I have tried to use RMSE (root mean squared error) but it didn't work very well so I am trying to find other ways to tackle this problem.
推荐答案
您还可以签出软件包ftsa
.它可以计算出大约 20个错误度量.在您的情况下,按比例缩放的误差会很有意义,因为各列的单位不同.
You could also check out package ftsa
. It has about 20 error measures that can be calculated. In your case, a scaled error would make sense as the units differ from column to column.
library(ftsa)
error(forecast=unlist(imputedData1),true=unlist(bench),
insampletrue = unlist(bench), method = "mase")
[1] 0.035136
error(forecast=unlist(imputedData2),true=unlist(bench),
insampletrue = unlist(bench), method = "mase")
[1] 0.031151
数据
bench <- read.table(text='mpg cyl disp hp drat wt qsec vs am gear carb
21.0 6 160.0 110 3.90 2.620 16.46 0 1 4 4
21.0 6 160.0 110 3.90 2.875 17.02 0 1 4 4
22.8 4 108.0 93 3.85 2.320 18.61 1 1 4 1
21.4 6 258.0 110 3.08 3.215 19.44 1 0 3 1
18.7 8 360.0 175 3.15 3.440 17.02 0 0 3 2
18.1 6 225.0 105 2.76 3.460 20.22 1 0 3 1
14.3 8 360.0 245 3.21 3.570 15.84 0 0 3 4
24.4 4 146.7 62 3.69 3.190 20.00 1 0 4 2
22.8 4 140.8 95 3.92 3.150 22.90 1 0 4 2
19.2 6 167.6 123 3.92 3.440 18.30 1 0 4 4',header=TRUE,stringsAsFactors=FALSE)
imputedData1 <- read.table(text='mpg cyl disp hp drat wt qsec vs am gear carb
22.0 4 108.0 100 3.90 2.200 16.46 0 1 4 4
21.0 6 160.0 110 3.90 2.875 17.02 0 1 4 4
22.8 4 108.0 93 3.85 2.320 18.61 1 1 4 1
21.4 6 258.0 110 3.08 3.215 19.44 1 0 3 1
18.7 8 360.0 175 3.15 3.440 17.02 0 0 3 2
18.1 6 225.0 105 2.76 3.460 20.22 1 0 3 1
14.3 8 360.0 245 3.21 3.570 15.84 0 0 3 4
24.4 4 146.7 62 3.69 3.190 20.00 1 0 4 2
22.8 4 140.8 95 3.92 3.150 22.90 1 0 4 2
19.2 6 167.6 123 3.92 3.440 18.30 1 0 4 4',header=TRUE,stringsAsFactors=FALSE)
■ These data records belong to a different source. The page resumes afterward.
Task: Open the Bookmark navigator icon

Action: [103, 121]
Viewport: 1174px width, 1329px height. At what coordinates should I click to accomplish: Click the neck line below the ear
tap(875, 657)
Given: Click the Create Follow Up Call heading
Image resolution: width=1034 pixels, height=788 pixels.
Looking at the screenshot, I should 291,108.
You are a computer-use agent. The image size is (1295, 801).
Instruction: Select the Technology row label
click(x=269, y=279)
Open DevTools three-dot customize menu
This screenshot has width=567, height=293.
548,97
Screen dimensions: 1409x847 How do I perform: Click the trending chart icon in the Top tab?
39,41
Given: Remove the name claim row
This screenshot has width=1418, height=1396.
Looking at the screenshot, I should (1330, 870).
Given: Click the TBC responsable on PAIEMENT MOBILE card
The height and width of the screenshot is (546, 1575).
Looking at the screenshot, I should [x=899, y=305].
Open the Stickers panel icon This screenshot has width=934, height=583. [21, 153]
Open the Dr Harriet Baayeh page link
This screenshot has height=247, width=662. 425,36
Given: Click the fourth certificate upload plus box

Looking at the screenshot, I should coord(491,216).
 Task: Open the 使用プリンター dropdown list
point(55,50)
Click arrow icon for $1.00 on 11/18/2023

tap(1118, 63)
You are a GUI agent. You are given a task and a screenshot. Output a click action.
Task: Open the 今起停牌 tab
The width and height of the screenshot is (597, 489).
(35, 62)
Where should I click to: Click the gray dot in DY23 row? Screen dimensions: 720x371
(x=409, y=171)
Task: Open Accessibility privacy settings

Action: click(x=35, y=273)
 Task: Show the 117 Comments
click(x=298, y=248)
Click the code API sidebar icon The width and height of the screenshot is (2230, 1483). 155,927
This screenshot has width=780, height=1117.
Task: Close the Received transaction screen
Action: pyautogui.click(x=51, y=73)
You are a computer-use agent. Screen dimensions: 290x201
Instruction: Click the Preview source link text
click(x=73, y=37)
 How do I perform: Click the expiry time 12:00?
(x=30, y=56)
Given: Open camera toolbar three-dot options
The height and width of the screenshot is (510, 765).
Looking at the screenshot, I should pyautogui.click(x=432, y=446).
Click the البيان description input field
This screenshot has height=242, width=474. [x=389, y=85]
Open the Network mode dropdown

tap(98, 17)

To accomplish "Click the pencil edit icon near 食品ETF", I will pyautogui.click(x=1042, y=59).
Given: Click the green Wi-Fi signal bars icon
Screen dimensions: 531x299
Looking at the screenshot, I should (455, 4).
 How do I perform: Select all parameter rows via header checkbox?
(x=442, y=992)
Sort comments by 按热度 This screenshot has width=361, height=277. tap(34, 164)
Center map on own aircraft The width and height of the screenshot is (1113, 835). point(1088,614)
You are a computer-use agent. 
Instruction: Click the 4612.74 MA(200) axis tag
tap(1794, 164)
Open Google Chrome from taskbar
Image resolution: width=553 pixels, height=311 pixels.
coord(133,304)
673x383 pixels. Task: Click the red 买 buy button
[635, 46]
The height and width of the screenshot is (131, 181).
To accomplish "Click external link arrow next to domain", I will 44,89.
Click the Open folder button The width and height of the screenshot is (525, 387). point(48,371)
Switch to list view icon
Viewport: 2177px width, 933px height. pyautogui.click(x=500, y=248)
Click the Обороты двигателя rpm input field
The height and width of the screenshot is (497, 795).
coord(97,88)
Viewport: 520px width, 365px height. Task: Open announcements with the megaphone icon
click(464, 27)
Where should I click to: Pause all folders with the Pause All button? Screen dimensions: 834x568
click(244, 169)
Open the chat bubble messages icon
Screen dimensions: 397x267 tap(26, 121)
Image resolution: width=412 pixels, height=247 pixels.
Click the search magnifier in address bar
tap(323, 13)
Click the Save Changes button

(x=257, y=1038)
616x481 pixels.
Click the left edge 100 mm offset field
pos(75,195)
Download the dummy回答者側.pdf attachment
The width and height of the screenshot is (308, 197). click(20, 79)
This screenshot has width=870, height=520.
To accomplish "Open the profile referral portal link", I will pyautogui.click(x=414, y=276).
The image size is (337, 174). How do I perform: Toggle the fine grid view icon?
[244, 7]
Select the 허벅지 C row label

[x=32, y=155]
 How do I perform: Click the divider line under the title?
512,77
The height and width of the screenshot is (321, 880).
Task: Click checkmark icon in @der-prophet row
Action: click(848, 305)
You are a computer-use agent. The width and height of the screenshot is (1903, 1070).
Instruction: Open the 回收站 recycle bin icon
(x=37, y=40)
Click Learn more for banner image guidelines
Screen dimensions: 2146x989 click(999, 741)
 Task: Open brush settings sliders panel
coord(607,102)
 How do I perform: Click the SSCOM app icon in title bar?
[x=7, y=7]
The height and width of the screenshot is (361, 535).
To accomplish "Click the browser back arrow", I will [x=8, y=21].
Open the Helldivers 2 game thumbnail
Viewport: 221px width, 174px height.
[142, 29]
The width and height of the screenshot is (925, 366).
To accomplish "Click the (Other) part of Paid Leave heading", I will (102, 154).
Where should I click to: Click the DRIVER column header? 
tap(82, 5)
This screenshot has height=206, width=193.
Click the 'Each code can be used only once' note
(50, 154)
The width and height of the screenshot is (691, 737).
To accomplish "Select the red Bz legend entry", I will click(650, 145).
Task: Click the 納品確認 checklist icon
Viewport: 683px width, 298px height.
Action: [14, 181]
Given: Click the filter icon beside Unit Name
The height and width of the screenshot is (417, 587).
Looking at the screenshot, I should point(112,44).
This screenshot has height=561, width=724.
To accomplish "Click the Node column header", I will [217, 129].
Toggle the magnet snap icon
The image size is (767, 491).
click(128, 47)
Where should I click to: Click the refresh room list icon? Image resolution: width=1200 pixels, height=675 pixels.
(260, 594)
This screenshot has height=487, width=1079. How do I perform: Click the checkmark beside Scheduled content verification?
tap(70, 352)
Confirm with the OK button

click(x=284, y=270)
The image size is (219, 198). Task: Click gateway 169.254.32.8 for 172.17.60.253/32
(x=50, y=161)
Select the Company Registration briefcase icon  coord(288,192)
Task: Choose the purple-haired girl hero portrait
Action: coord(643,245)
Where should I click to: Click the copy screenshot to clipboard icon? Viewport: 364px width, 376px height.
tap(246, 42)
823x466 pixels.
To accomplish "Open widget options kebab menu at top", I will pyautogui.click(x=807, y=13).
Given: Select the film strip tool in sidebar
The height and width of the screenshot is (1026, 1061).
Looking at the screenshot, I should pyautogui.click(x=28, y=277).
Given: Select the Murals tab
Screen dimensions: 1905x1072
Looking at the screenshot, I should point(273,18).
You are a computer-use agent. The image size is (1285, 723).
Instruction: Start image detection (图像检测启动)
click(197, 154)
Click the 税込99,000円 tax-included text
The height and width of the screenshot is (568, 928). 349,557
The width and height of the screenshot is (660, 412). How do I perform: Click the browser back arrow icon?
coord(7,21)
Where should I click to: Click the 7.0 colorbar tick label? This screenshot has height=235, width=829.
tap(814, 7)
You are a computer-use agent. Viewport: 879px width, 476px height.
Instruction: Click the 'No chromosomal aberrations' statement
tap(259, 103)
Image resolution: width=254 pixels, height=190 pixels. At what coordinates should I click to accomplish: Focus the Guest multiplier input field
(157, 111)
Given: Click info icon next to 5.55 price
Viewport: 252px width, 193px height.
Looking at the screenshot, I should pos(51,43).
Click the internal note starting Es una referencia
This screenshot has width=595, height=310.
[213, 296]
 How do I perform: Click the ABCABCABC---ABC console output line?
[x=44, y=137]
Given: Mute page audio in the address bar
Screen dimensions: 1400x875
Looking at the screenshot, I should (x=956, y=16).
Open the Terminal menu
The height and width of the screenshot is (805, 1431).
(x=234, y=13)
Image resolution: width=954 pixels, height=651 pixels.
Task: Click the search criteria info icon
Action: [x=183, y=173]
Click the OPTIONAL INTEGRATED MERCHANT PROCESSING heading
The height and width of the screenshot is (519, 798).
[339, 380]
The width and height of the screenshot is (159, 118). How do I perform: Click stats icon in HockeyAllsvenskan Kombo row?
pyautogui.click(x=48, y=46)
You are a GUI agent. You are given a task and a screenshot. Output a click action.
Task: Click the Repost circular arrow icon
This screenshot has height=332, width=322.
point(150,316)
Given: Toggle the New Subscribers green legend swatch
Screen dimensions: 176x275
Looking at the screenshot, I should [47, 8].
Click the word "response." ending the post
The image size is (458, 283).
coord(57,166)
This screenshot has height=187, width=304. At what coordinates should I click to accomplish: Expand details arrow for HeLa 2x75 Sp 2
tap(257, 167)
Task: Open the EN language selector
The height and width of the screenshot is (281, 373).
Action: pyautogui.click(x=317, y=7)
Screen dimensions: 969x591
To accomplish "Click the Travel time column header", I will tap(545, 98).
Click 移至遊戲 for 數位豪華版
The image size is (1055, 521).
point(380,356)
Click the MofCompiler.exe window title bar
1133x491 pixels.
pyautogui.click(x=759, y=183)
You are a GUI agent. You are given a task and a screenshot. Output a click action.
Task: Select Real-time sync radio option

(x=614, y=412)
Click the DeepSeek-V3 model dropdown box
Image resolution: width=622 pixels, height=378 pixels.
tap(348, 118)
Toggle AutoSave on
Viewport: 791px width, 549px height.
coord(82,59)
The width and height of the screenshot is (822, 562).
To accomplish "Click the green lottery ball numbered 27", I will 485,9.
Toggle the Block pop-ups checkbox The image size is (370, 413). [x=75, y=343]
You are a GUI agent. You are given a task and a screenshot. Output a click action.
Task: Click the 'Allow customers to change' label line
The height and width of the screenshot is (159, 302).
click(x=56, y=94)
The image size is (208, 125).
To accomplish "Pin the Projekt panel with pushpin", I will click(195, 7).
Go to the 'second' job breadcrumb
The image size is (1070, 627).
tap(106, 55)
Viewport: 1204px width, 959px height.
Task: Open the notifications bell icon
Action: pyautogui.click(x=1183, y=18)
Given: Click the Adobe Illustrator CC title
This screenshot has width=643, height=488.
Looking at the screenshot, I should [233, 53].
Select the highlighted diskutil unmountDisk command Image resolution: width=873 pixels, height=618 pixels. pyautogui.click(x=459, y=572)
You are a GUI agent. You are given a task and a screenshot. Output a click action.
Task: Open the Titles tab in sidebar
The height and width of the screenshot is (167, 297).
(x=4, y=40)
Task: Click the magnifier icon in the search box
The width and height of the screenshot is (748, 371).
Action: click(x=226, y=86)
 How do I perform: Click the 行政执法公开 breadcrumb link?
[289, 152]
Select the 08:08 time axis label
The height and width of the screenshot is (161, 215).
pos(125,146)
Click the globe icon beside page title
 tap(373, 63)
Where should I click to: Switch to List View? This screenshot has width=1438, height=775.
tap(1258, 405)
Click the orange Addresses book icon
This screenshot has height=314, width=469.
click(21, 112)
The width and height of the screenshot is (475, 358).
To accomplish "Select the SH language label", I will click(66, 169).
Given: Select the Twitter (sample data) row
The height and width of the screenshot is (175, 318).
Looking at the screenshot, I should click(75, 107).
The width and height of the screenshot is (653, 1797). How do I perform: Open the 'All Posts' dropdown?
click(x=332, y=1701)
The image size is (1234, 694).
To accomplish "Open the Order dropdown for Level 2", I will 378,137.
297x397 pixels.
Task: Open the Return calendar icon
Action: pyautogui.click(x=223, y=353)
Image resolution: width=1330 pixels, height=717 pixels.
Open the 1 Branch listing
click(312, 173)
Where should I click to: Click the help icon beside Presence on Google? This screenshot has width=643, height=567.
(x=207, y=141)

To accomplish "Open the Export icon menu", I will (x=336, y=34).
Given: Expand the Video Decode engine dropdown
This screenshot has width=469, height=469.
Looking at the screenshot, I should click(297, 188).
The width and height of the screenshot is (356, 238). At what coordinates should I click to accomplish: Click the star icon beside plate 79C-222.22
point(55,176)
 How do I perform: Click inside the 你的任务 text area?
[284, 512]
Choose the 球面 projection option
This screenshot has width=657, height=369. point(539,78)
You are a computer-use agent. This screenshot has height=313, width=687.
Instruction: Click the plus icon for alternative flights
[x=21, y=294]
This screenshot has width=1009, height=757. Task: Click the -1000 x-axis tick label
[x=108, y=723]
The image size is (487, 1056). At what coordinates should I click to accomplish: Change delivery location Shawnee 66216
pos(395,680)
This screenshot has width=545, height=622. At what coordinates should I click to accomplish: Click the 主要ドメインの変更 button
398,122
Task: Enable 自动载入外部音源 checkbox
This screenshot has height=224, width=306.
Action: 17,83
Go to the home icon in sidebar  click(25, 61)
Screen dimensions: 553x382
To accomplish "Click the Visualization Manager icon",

imputedData2 <- read.table(text='mpg cyl disp hp drat wt qsec vs am gear carb
18.0 6 112.0 105 3.90 2.620 16.46 0 0 3 4
21.0 6 160.0 110 3.90 2.875 17.02 0 1 4 4
22.8 4 108.0 93 3.85 2.320 18.61 1 1 4 1
21.4 6 258.0 110 3.08 3.215 19.44 1 0 3 1
18.7 8 360.0 175 3.15 3.440 17.02 0 0 3 2
18.1 6 225.0 105 2.76 3.460 20.22 1 0 3 1
14.3 8 360.0 245 3.21 3.570 15.84 0 0 3 4
24.4 4 146.7 62 3.69 3.190 20.00 1 0 4 2
22.8 4 140.8 95 3.92 3.150 22.90 1 0 4 2
19.2 6 167.6 123 3.92 3.440 18.30 1 0 4 4',header=TRUE,stringsAsFactors=FALSE)
这篇关于R-计算相似数据集之间的差异(相似性度量)的文章就介绍到这了,希望我们推荐的答案对大家有所帮助,也希望大家多多支持IT屋!